### WHAT TO WORK ON
Could you pull out, word for word, the lines of the records from the line containing "Where should I click to: Add" to the line containing "tap(322, 575)", including both of those lines?

Item-finding records:
# # # # #

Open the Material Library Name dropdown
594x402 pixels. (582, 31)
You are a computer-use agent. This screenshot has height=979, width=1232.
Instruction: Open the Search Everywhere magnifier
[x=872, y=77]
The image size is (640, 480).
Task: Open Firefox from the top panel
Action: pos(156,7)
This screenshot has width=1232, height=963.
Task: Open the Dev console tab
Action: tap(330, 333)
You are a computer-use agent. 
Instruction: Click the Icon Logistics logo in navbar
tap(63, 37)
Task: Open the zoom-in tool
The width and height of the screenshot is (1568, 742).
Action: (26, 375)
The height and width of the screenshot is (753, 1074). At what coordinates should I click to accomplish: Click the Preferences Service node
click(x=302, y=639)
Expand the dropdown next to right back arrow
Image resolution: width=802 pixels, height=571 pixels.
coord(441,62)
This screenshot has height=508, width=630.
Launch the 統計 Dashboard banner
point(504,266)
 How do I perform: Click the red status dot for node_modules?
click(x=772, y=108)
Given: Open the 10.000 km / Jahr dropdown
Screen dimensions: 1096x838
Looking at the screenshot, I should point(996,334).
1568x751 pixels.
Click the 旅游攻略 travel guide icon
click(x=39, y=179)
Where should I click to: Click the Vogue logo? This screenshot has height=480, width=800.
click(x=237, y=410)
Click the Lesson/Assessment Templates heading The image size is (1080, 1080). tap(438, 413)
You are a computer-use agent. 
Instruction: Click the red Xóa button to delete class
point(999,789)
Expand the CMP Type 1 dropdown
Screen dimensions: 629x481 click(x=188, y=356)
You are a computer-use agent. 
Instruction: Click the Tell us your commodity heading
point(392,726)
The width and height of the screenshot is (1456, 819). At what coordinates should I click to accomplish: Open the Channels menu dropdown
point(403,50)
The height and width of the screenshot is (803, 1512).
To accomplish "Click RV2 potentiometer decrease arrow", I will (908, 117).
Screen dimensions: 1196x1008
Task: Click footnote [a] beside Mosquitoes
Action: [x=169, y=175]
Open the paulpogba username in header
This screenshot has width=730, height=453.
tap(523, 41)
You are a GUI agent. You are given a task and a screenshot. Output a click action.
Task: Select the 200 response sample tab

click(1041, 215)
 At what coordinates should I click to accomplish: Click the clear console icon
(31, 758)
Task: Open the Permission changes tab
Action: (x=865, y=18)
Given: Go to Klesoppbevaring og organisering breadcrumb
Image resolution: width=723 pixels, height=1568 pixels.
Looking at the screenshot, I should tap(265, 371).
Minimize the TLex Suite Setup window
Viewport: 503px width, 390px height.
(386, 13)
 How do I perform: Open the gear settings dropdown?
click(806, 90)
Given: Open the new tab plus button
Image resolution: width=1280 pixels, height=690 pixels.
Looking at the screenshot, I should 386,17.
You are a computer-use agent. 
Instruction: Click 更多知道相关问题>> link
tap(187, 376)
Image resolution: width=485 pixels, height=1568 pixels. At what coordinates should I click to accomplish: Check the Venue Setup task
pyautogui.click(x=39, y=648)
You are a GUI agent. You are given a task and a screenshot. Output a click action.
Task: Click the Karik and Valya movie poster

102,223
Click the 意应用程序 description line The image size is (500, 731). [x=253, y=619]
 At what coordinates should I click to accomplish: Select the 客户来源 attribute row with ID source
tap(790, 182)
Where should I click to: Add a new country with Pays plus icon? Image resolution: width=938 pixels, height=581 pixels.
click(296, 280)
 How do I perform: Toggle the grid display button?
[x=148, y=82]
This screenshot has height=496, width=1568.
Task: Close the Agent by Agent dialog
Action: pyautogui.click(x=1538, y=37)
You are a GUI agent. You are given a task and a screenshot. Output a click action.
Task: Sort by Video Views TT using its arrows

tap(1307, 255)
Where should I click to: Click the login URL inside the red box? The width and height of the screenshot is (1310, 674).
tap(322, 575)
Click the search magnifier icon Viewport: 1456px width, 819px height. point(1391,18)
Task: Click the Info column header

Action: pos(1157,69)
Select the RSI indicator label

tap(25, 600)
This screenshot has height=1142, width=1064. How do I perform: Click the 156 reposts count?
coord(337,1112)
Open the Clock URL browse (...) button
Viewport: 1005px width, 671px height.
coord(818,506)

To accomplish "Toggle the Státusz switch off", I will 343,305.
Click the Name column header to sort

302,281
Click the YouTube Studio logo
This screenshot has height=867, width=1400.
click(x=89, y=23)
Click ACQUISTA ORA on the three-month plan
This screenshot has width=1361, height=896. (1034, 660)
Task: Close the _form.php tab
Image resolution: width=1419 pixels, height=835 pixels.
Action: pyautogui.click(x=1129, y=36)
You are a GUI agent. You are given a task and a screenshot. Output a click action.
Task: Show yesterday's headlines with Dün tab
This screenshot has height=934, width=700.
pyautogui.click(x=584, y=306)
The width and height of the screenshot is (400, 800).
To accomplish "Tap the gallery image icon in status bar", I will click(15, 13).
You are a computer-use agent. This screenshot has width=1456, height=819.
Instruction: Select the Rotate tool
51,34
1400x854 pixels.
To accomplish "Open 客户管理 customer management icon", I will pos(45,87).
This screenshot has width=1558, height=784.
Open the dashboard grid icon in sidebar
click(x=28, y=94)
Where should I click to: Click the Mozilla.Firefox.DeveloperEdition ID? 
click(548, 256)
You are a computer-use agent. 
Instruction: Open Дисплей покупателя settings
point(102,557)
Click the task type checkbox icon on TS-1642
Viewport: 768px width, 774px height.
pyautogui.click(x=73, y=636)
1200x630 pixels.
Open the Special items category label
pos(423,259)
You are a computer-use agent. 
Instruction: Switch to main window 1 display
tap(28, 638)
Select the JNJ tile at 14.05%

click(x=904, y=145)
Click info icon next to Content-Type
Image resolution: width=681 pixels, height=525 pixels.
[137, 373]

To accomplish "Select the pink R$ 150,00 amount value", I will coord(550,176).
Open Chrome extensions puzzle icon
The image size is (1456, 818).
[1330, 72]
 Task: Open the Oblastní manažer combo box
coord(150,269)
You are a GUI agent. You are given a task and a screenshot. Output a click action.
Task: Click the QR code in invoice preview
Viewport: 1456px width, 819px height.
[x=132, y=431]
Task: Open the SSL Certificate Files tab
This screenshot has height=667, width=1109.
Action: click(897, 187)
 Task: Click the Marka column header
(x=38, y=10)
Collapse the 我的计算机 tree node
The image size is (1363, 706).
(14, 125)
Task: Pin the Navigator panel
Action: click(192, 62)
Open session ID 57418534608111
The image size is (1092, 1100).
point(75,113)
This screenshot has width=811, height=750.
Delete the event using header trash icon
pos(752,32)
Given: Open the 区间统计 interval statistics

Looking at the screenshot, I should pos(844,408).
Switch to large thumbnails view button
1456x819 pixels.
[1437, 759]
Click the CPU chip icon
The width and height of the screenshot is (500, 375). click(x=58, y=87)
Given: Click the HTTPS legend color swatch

# # # # #

### OUTPUT FOR THIS EXERCISE
Where should I click to: Add a new country with Pays plus icon? Image resolution: width=938 pixels, height=581 pixels.
click(296, 280)
 How do I perform: Toggle the grid display button?
[x=148, y=82]
This screenshot has height=496, width=1568.
Task: Close the Agent by Agent dialog
Action: pyautogui.click(x=1538, y=37)
You are a GUI agent. You are given a task and a screenshot. Output a click action.
Task: Sort by Video Views TT using its arrows

tap(1307, 255)
Where should I click to: Click the login URL inside the red box? The width and height of the screenshot is (1310, 674).
tap(322, 575)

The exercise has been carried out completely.